* Begin DATA ENTRIES *

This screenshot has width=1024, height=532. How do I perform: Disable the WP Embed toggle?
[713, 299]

* End DATA ENTRIES *
* Begin DATA ENTRIES *

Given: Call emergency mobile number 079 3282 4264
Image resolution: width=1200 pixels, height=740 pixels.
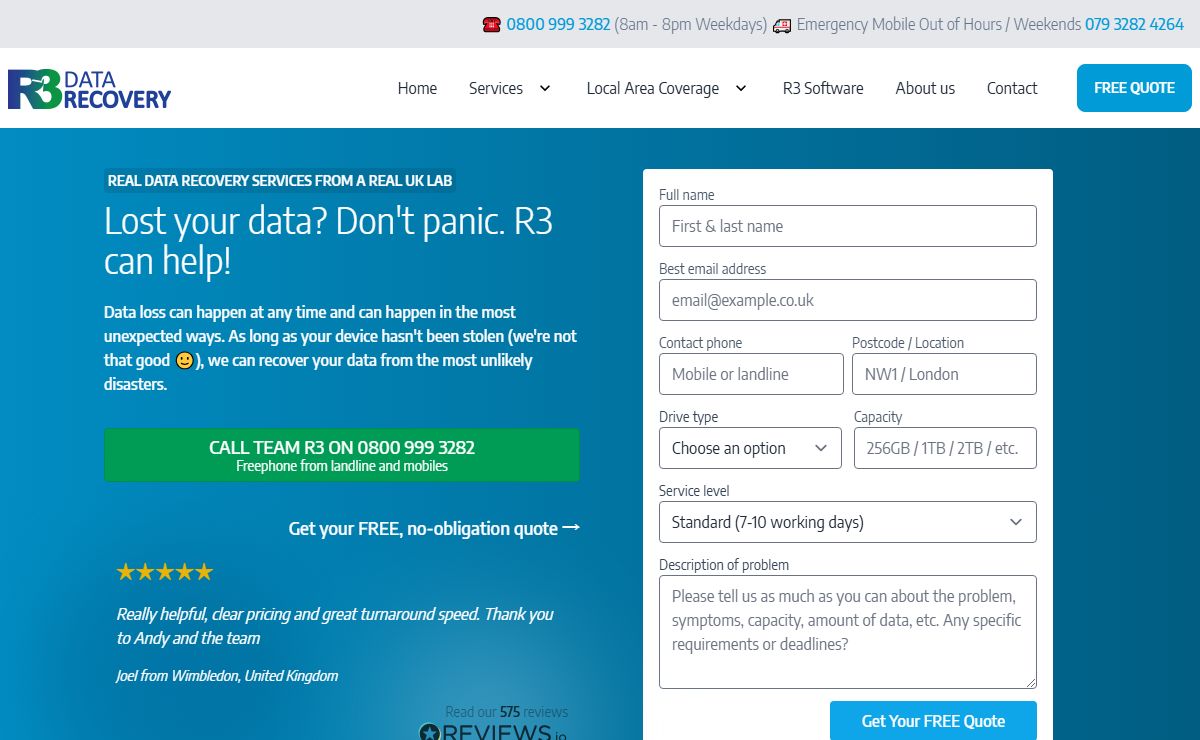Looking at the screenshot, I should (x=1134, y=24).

* End DATA ENTRIES *
* Begin DATA ENTRIES *

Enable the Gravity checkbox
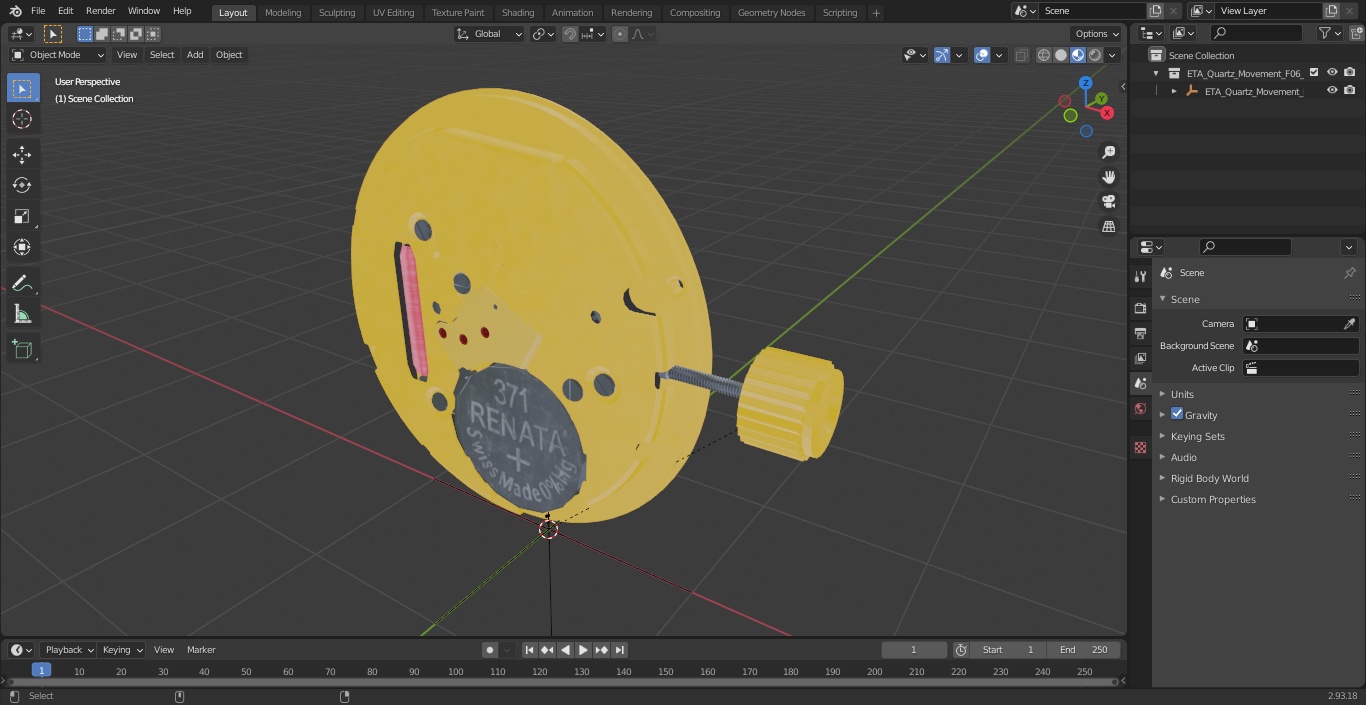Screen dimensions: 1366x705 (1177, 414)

* End DATA ENTRIES *

Rewrite the items starting with the line that contains "Given: Call emergency" and going on through the line that contains "Looking at the", putting "size" in place of "resolution" and leaving everything else unchanged. Give only those lines, and omit the pictures.

Given: Call emergency mobile number 079 3282 4264
Image size: width=1200 pixels, height=740 pixels.
Looking at the screenshot, I should (x=1134, y=24).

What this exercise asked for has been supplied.